Written exercise:
Copy out the lines from the one with "Home (616, 40)" through the end of the items, requests included, and move every coordinate in the answers by adding -54 to each number.

Records for the exercise:

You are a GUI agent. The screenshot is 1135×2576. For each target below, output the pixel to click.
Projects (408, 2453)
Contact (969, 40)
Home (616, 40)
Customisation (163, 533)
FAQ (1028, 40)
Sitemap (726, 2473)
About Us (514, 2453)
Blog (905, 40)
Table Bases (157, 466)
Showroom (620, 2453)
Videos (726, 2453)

The completed task:
Home (562, -14)
Customisation (109, 479)
FAQ (974, -14)
Sitemap (672, 2419)
About Us (460, 2399)
Blog (851, -14)
Table Bases (103, 412)
Showroom (566, 2399)
Videos (672, 2399)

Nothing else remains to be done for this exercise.